AIM OF THE EXERCISE:
Using the records below, transcribe exactly only the lines from the one with "Select Yes, Hide from Listing option" through the end, both included, and drop every picture.

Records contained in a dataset
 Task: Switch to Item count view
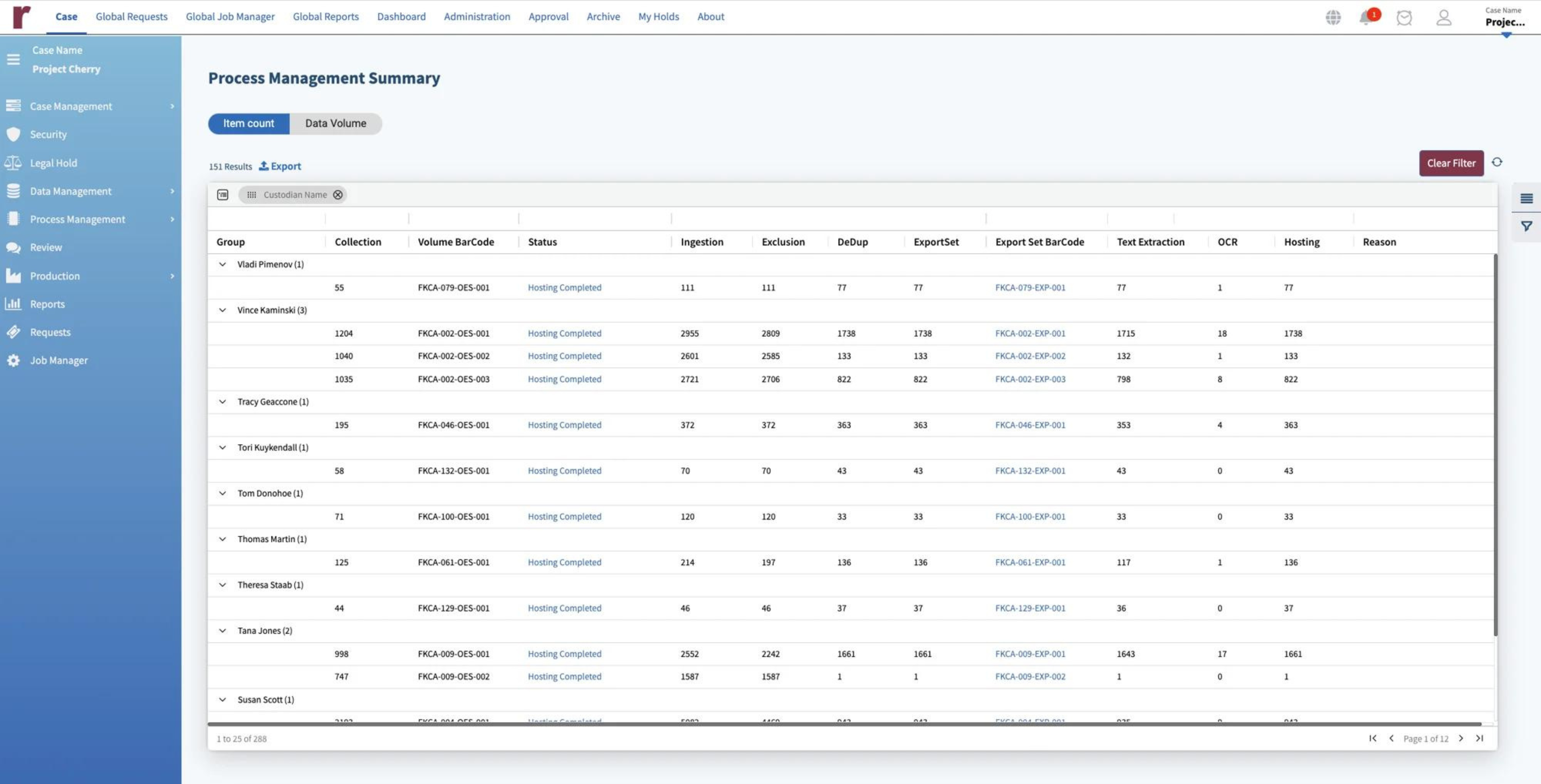(248, 123)
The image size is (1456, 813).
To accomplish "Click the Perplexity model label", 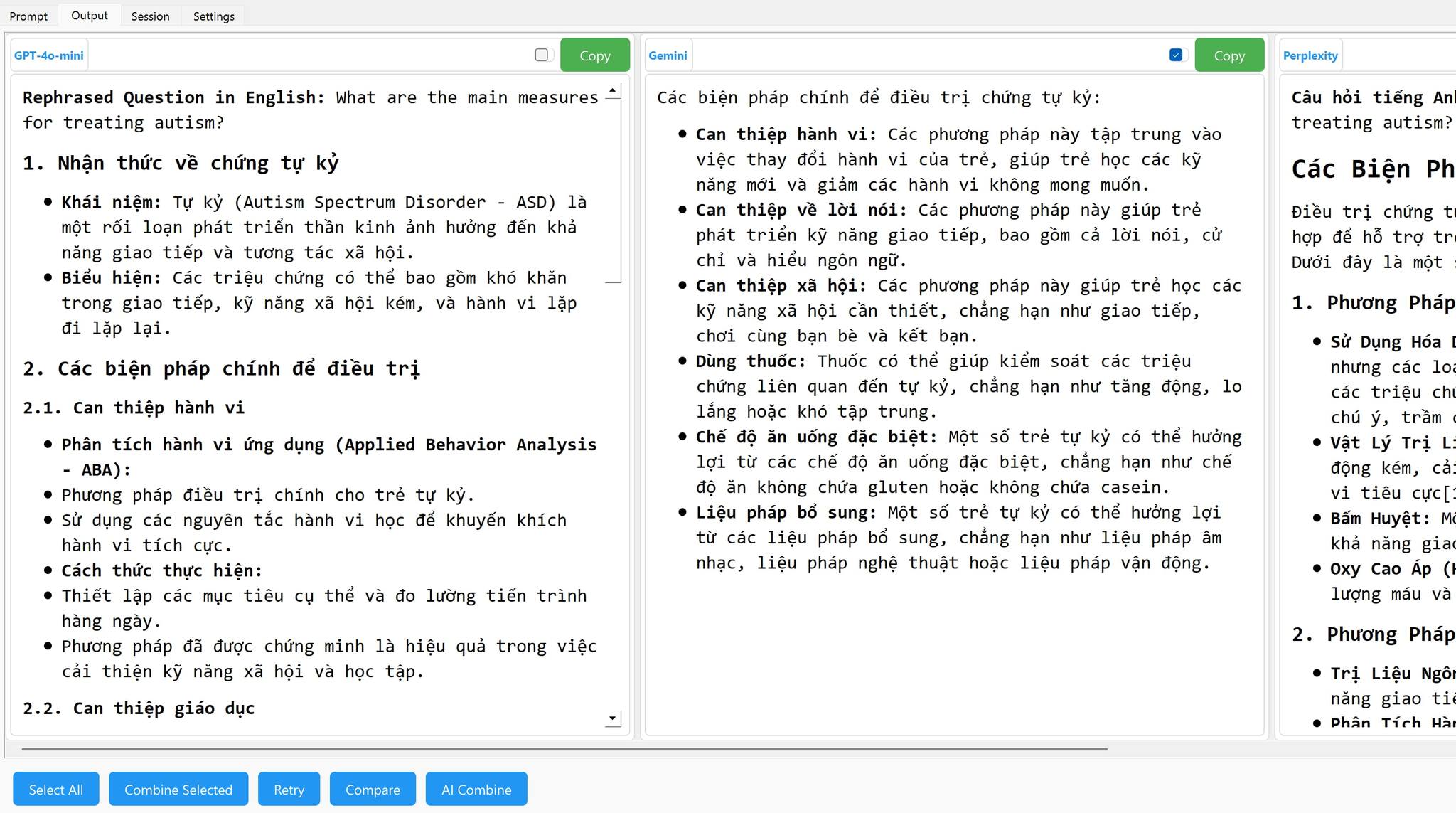I will coord(1310,55).
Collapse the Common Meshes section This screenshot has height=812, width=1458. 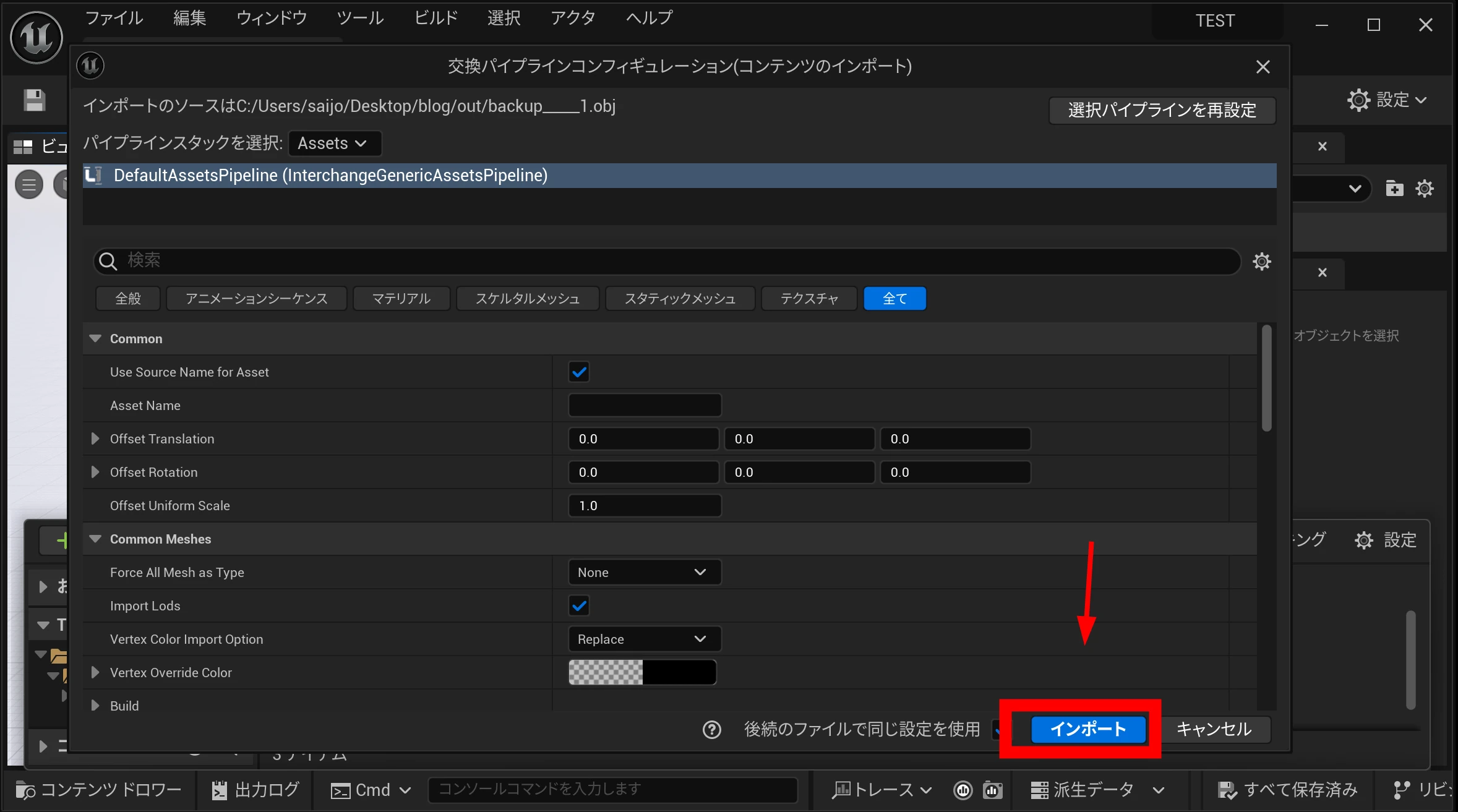(95, 539)
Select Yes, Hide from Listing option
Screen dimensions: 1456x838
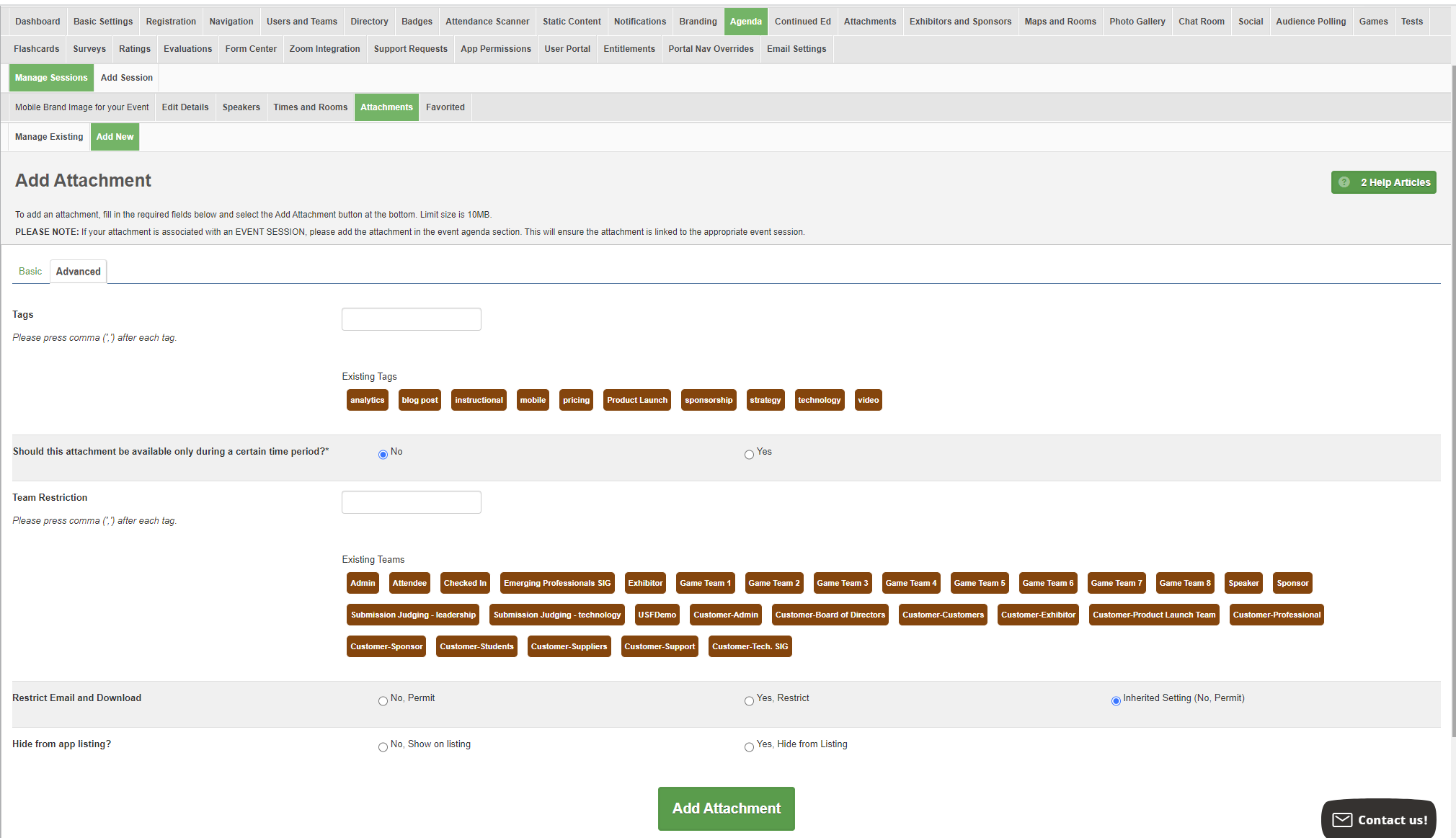pos(749,746)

FINISHED EXERCISE:
Select Yes, Hide from Listing option
Screen dimensions: 1456x838
pos(749,746)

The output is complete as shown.